La semaine dernière, Sammy Woodhouse a raconté dans des détails déchirants comment collégienne elle avait été préparée pour le sexe par un gang pédophile notoire à Rotherham… et a ensuite été trahie par les autorités.

Aujourd’hui, dans le dernier extrait de son nouveau livre, Sammy révèle comment finir par accepter les années d’abus l’a entraînée dans une spirale de dépression, de culpabilité et de pensées suicidaires. Mais le pire était à venir.

Bien qu’elle ait lancé une quête courageuse pour traduire en justice son agresseur, la police et les services sociaux ont encore une fois échoué et, ce faisant, elle a risqué de perdre ses enfants. Ici, avec un courage remarquable, Sammy décrit comment elle a réussi à dévoiler l’un des plus grands scandales de la protection de l’enfance des temps modernes.

Je n’oublierai jamais ce moment. C’était l’automne 2012 et je faisais la queue dans une station-service quand j’ai jeté un coup d’œil à la une des journaux. Mon estomac est tombé par terre. Il y avait là, en noir et blanc, des allégations de fuites de dossiers suggérant que trois frères asiatiques [Note FDS: asiatique est un terme politiquement correct pour parler de Pakistanais] dont le nom était tu, étaient connus pour avoir manipulé et maltraité de jeunes adolescentes à Rotherham de 1999 à 2001, mais n’avaient jamais fait l’objet de poursuites judiciaires.

Les rapports étaient horrifiants – 54 filles avaient cru que l’un de ces hommes était leur petit ami. Dix-huit pensaient qu’elles étaient la petite amie du meneur. Rendue malade, j’ai réalisé avec certitude que ces hommes étaient mon ancien petit ami, Arshid’Ash’ Hussain, et ses frères Basharat et Bannaras, connus sous le nom de Bash et Bono. C’était plus d’une décennie après la fin de ma relation avec Ash, et me voilà enfin confronté à l’effroyable vérité de ce qui m’était arrivé lorsque j’étais une collégienne de 14 ans.

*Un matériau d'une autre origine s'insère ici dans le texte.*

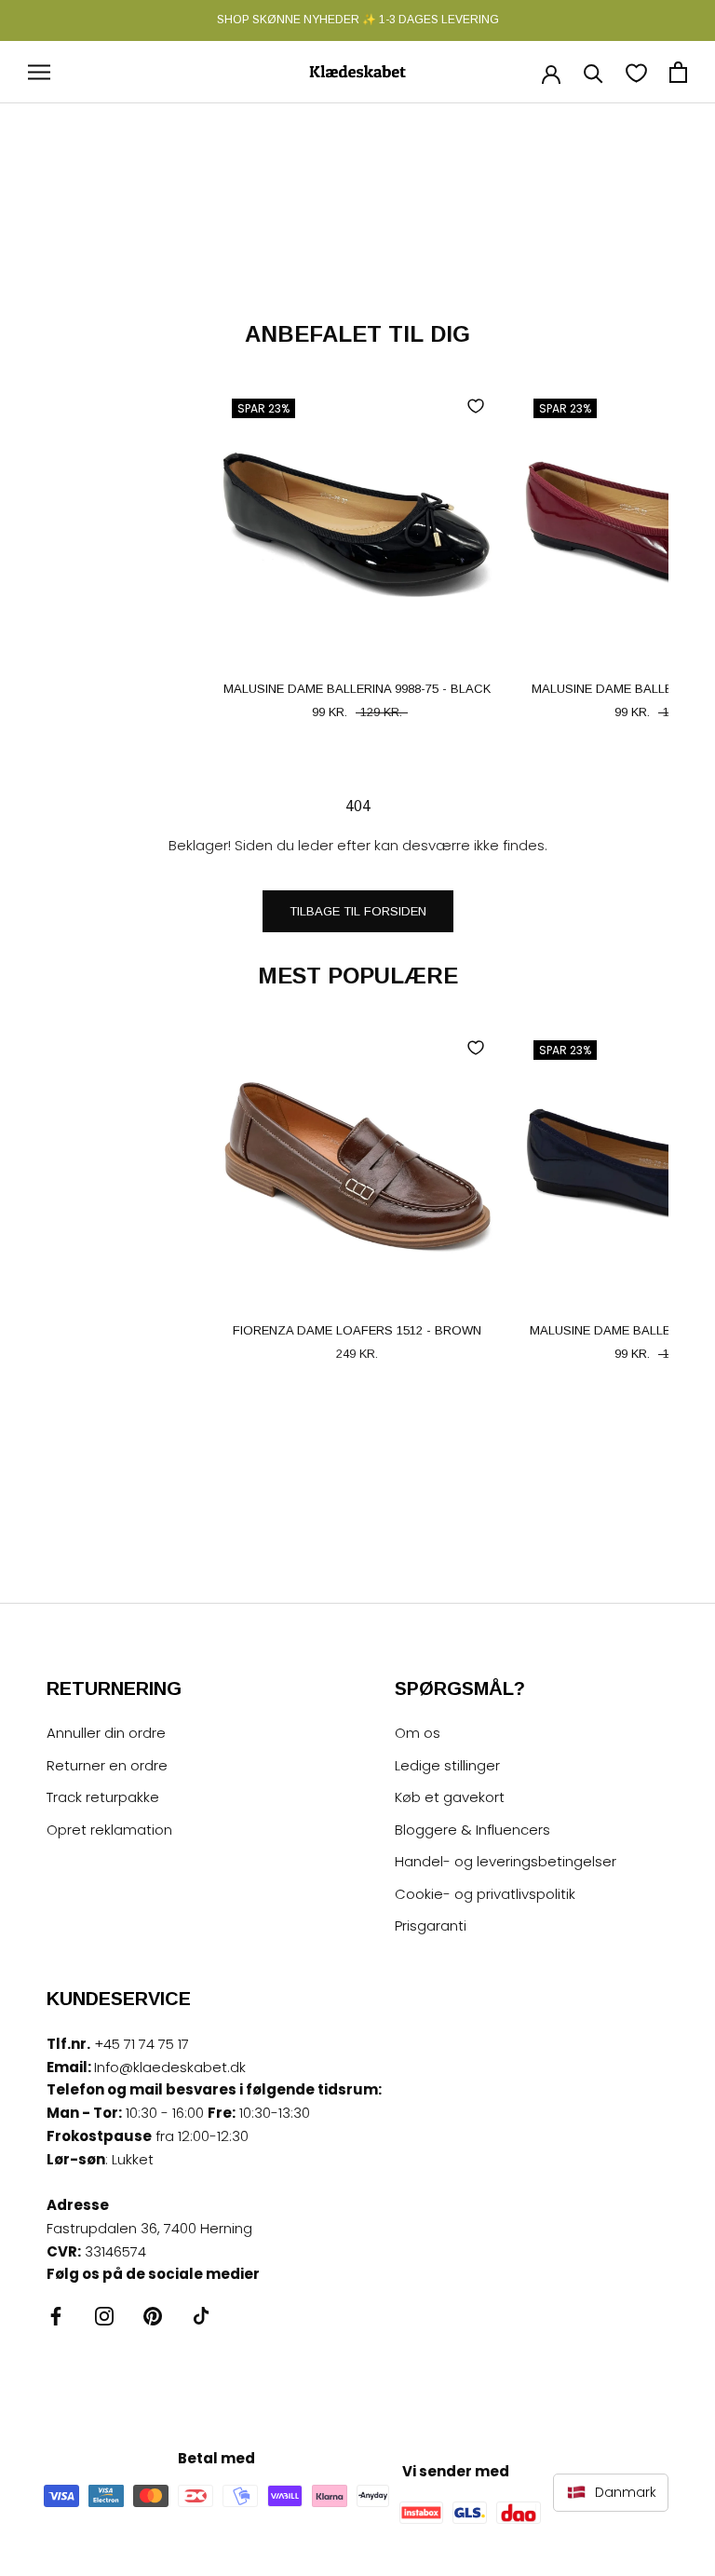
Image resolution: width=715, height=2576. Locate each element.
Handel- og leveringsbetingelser (505, 1861)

Toute notre relation est repassée dans ma tête. Nous nous étions éloignés l’un de l’autre, n’était-ce pas la vérité ? Quand j’ai eu 16 ans, les choses ont mal tourné. Seize ans. Cette pensée m’a donné la nausée. Ash s’intéressait surtout à moi quand j’étais mineur. Je ne voulais rien entendre. Je faisais vivre l’enfer à ma famille en me battant pour être avec lui.

J’ai toujours nié avoir été manipulée [groomed], peu importe ce que c’était. J’avais enfin compris. À la maison, je suis tombée par terre en pleurant de façon hystérique. J’avais l’impression d’être tombée dans un trou noir dont je ne pourrais jamais sortir. J’avais maintenant 27 ans, et les 13 dernières années de ma vie avaient été un gros mensonge. Mais en croyant que les autorités m’aideraient maintenant, je me trompais tristement. Même maintenant, alors que la sordide vérité émergeait, j’avais une bataille à mener…..
______________

Après la fin de ma relation avec Ash en 2001, maman est morte subitement d’une hémorragie cérébrale et j’ai pensé à l’enfer que je lui avais fait subir. Au début de 2013, j’avais du mal à me lever le matin. J’ai cessé de manger et m’automutilait, me punissant pour ce que j’avais fait à ma famille.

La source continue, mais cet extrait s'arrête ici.